7. The Experiential Argument
The Experiential Argument is an argument of confirmation – it argues that a Theist is right in believing in God based only upon their experience of him. There is a theory called Foundationalism which says that beliefs are justified using other beliefs and those beliefs are justified with still other beliefs and so on. But at some point, in the process of justifying ever more basic beliefs, you must eventually arrive at certain beliefs that are intuitively known, and cannot be further justified. These are called properly basic beliefs. We believe them because although we can’t justify them with evidence, we form them in the context of the experience of everyday life. An example of a properly basic belief is the belief that the physical world around us is real and it is not just our brains being manipulated to think the world exists. We can’t prove this but given our ongoing experience of the world, we believe it.
The philosopher, Alvin Plantinga, claims that a belief in God should be considered a properly basic belief like this. Plantinga believes that humans have an innate, natural capacity to apprehend God’s existence just like we have a natural capacity to see. When you see a tree, he says, you do not infer it from your experience of seeing it. You just see it. Similarly, when we experience God, we do not infer His existence, we experience his existence such as when we feel compelled morally, or experience guilt, or gratitude, or when we recognize God’s handiwork in nature. It is during these times that we naturally apprehend God’s existence and this is a legitimate belief.

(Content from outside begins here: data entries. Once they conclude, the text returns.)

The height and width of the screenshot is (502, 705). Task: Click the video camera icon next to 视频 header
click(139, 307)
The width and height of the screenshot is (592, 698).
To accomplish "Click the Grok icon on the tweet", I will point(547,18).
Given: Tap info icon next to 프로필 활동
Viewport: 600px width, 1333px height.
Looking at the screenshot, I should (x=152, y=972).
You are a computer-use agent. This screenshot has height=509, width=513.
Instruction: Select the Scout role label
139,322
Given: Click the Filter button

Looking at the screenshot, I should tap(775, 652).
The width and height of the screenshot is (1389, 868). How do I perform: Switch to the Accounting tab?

The reason that some do not share in this experience is because, according to Plantinga, our fall into sin has had “disastrous cognitive and affective consequences.” Plantinga claims God has so constituted us that we naturally form this belief under certain circumstances but this sense has been damaged and deformed and our affections have been skewed so that we are self-centered rather than God-centered.

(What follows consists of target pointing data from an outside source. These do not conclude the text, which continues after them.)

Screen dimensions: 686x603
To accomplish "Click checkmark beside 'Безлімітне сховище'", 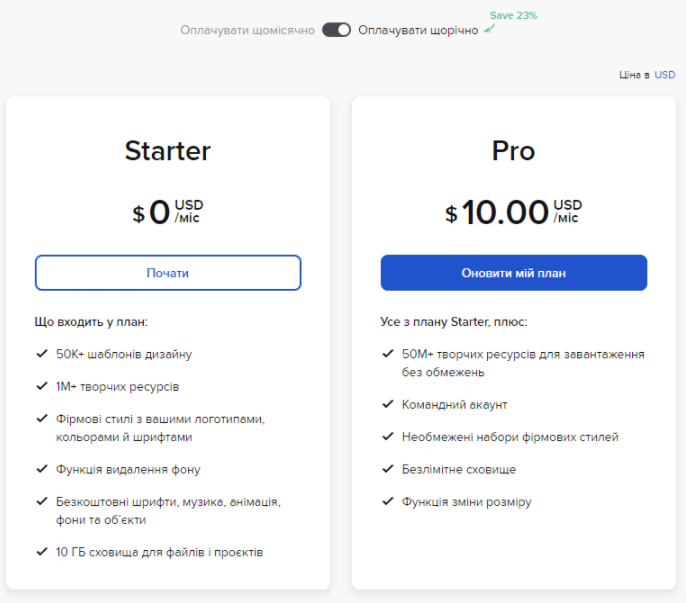I will (388, 469).
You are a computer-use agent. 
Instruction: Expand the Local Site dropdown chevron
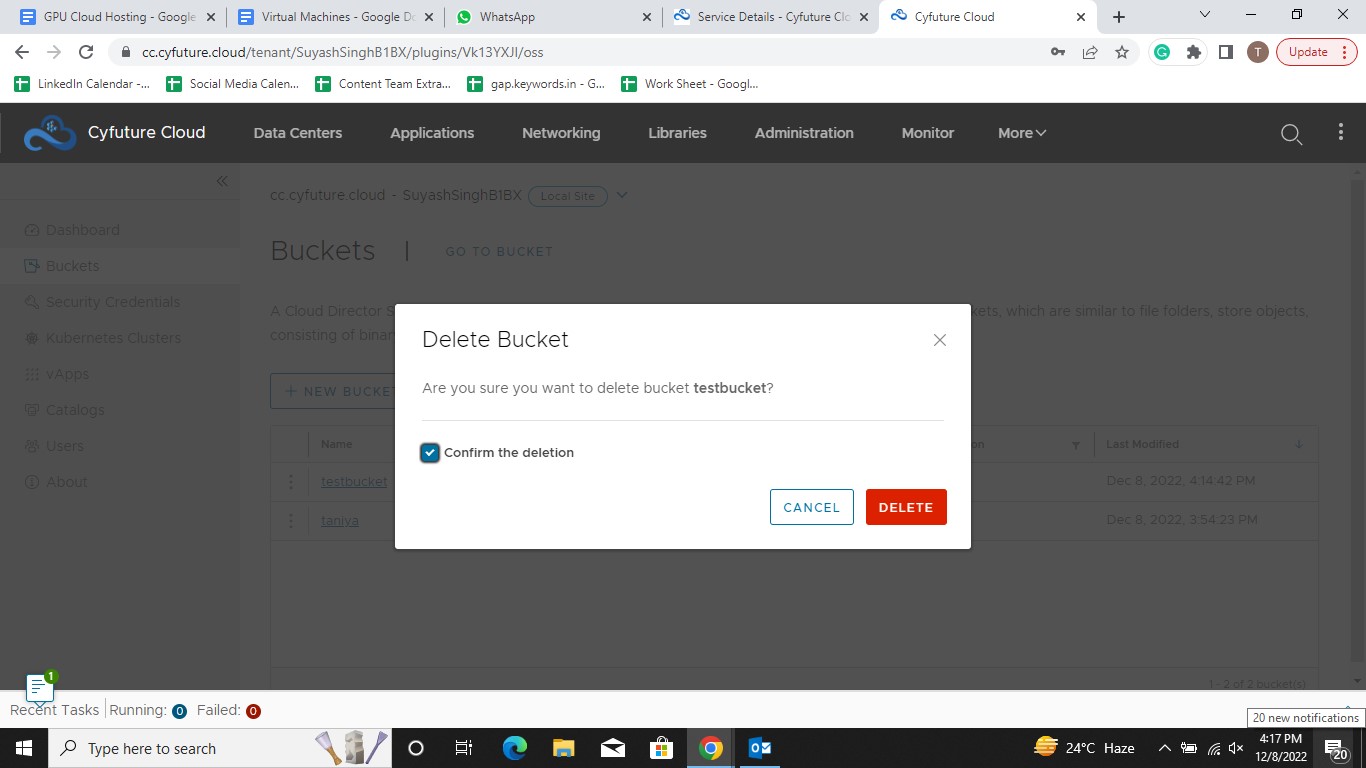coord(622,195)
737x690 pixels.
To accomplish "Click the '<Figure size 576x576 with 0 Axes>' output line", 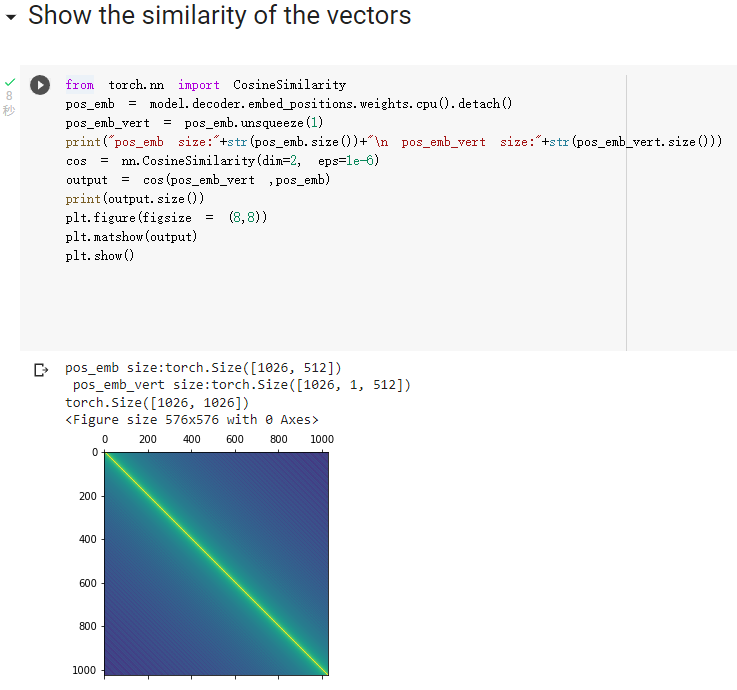I will [192, 419].
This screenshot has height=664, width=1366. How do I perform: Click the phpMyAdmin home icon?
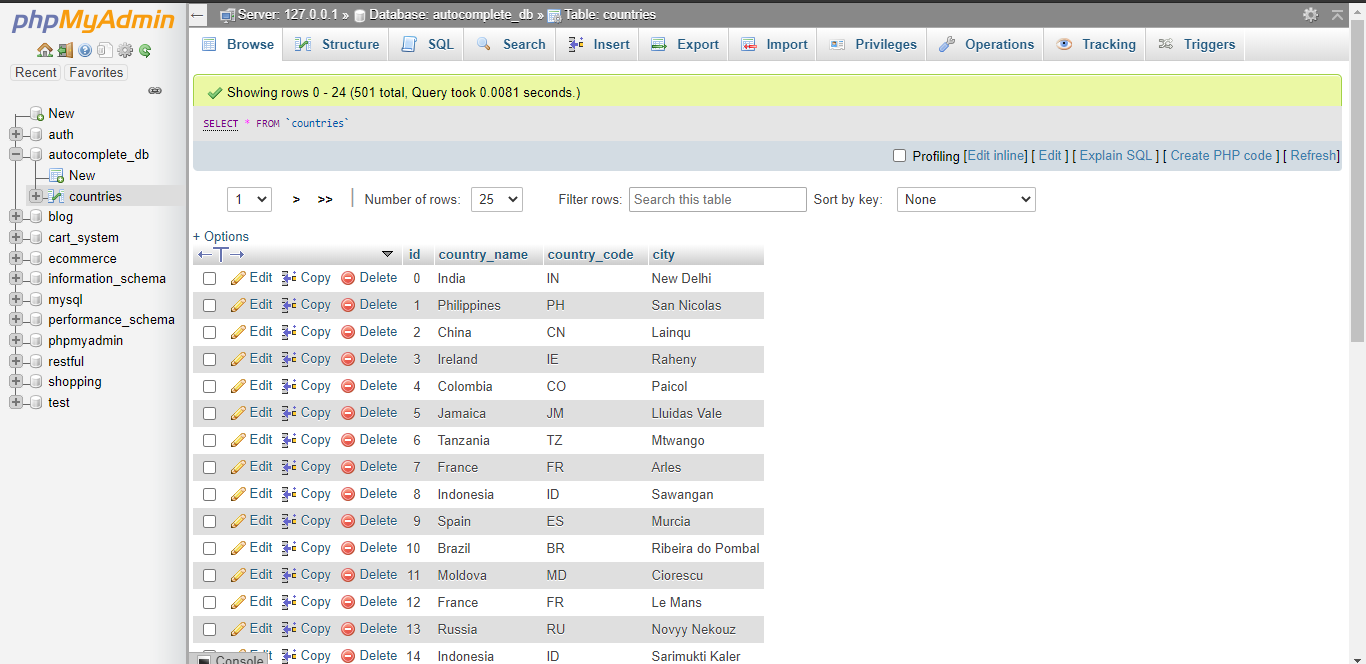tap(45, 50)
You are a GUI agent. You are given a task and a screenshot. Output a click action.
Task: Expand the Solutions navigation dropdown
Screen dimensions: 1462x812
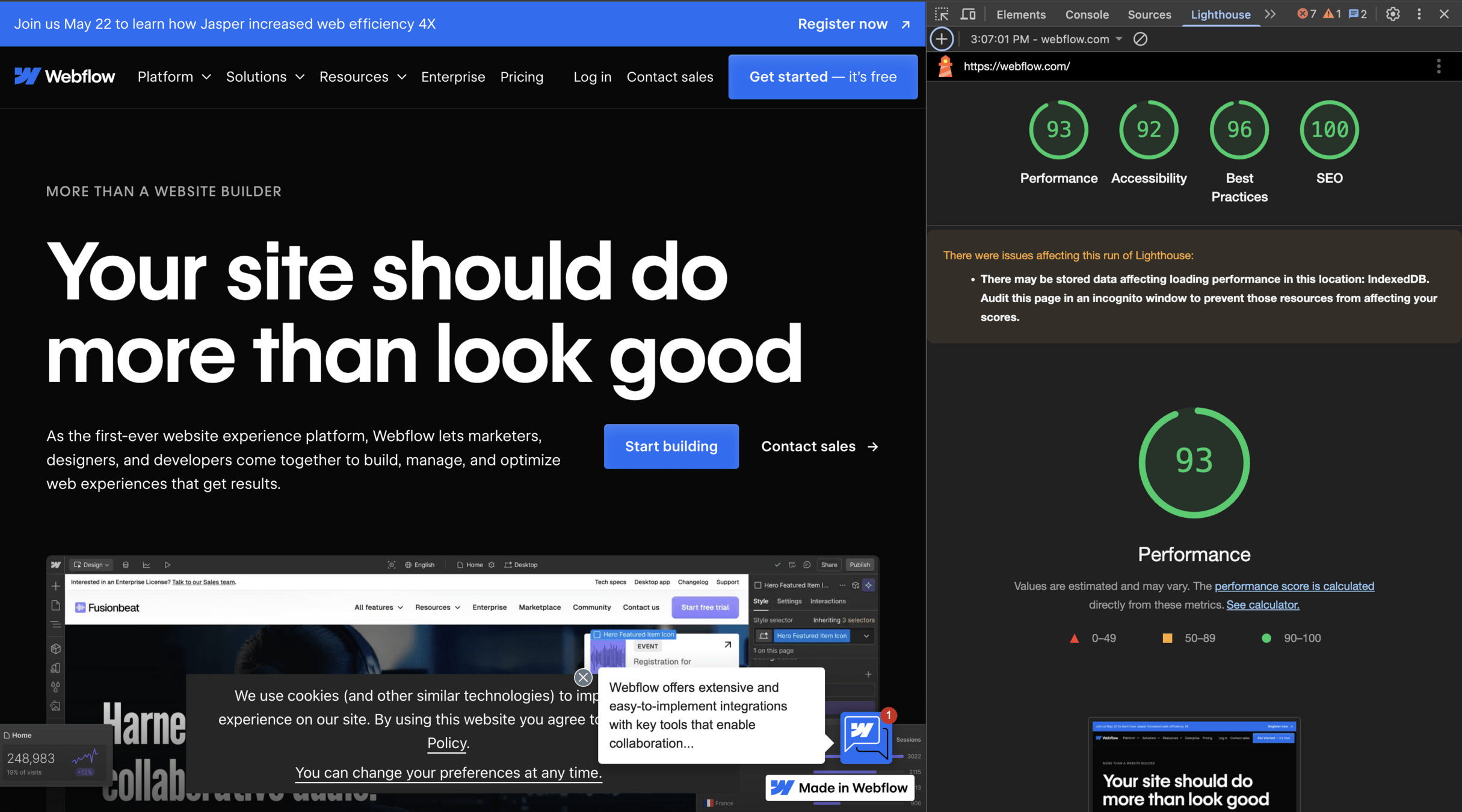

According to Plantinga, this belief that God exists is defeasible, and so in encountering argument against it, we must be able to answer that objection or give up the belief. But, he says it is also possible that in some cases, the original belief itself may so exceed its alleged defeater that it becomes an intrinsic defeater of its ostensible defeater.
Since nobody can ever truly know what you experience, this experiential argument for God is a strong reason for ourselves to believe, even if it cannot be fully shared with a nonbeliever. In fact, Plantinga argues that for some, it is the most convincing evidence of all that God exists because a rational belief based on evidence can be wrong, but something that you know cannot be wrong.
In his book, Where the Conflict Really Lies, Plantinga makes the following analogy: imagine you’ve been accused of a crime. There is strong evidence showing you are guilty, but you know you did not commit the crime. In the face of overwhelming and convincing evidence that you are guilty, you are not rationally obliged to abandon your belief in your own innocence and accept instead that you are guilty. You can know you are innocent and this is stronger than any evidence (even if you cannot communicate this internal knowledge to others).
And so there are certain truths that we experience rather than deduct based on evidence and these are valid. For a Christian, this experience itself is reason enough to believe in God even without argument or debate, just like the other beliefs you rationally accept without argument or debate.